About this task
Restate the last part of the records below word for word, beginning at the line with "Advertising (138, 2061)" and ending at the final line.

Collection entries
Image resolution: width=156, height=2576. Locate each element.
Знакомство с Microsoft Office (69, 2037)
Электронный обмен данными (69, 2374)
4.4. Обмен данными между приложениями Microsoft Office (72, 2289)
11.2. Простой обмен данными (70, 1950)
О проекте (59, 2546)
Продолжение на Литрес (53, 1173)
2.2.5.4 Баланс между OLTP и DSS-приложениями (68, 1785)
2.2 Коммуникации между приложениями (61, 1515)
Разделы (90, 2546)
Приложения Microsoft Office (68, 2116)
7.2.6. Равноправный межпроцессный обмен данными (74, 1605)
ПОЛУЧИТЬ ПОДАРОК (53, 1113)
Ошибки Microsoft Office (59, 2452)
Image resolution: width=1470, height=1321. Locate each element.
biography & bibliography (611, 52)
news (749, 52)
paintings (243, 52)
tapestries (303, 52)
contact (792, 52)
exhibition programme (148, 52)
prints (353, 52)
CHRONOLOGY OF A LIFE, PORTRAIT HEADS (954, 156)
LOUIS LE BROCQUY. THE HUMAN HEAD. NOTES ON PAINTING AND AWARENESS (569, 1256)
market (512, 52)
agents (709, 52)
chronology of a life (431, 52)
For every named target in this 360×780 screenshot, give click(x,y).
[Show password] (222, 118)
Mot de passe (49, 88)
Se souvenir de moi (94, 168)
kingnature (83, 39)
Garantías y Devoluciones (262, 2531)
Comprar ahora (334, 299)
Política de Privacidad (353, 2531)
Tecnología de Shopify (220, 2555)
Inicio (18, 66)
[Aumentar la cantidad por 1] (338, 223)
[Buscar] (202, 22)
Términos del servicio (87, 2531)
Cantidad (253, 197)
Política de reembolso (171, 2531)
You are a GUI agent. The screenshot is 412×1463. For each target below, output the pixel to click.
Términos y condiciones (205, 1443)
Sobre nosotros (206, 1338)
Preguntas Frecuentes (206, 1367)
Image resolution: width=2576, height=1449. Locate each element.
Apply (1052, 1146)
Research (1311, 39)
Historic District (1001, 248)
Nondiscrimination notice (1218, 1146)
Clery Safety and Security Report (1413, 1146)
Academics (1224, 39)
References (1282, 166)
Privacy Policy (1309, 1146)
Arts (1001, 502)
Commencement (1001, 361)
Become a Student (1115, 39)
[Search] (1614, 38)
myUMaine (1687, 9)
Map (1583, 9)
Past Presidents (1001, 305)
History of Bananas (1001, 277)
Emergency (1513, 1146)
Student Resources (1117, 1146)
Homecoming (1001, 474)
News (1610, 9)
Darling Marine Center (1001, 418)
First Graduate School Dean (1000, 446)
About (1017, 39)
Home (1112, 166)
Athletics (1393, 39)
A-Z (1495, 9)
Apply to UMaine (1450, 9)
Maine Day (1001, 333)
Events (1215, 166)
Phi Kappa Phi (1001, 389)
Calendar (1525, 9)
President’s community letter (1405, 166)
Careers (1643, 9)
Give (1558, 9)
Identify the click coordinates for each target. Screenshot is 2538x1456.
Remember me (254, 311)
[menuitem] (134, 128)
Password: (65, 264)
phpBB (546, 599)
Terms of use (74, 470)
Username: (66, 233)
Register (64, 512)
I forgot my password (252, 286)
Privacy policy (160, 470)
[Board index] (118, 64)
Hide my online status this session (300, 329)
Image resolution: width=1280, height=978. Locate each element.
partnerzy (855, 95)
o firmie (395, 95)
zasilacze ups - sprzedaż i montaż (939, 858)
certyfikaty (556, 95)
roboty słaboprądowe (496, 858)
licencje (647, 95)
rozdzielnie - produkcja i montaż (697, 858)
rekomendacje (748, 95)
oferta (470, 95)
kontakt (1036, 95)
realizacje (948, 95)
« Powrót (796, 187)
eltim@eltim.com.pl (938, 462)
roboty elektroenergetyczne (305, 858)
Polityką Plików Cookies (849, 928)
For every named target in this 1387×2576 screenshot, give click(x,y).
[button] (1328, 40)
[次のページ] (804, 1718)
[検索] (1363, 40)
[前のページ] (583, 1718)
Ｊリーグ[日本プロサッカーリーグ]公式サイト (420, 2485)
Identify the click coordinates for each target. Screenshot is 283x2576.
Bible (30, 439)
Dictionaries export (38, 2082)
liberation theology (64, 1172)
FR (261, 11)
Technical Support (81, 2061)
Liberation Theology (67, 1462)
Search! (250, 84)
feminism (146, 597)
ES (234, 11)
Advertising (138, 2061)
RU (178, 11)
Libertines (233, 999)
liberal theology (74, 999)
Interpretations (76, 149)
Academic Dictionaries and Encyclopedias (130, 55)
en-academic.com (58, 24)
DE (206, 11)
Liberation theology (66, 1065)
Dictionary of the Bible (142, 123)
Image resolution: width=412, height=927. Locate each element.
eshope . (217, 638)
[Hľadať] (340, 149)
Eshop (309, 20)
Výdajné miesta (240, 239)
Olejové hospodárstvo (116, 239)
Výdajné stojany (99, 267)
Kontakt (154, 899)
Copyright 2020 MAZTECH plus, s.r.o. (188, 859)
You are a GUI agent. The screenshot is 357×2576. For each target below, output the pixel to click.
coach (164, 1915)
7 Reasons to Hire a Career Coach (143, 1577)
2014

Expected answer
Advertising (138, 2061)
RU (178, 11)
Libertines (233, 999)
liberal theology (74, 999)
Interpretations (76, 149)
Academic Dictionaries and Encyclopedias (130, 55)
en-academic.com (58, 24)
DE (206, 11)
Liberation theology (66, 1065)
Dictionary of the Bible (142, 123)
Image resolution: width=412, height=927. Locate each element.
eshope . (217, 638)
[Hľadať] (340, 149)
Eshop (309, 20)
Výdajné miesta (240, 239)
Olejové hospodárstvo (116, 239)
Výdajné stojany (99, 267)
Kontakt (154, 899)
Copyright 2020 MAZTECH plus, s.r.o. (188, 859)
You are a GUI agent. The screenshot is 357×2576. For each target below, output the pixel to click.
coach (164, 1915)
7 Reasons to Hire a Career Coach (143, 1577)
2014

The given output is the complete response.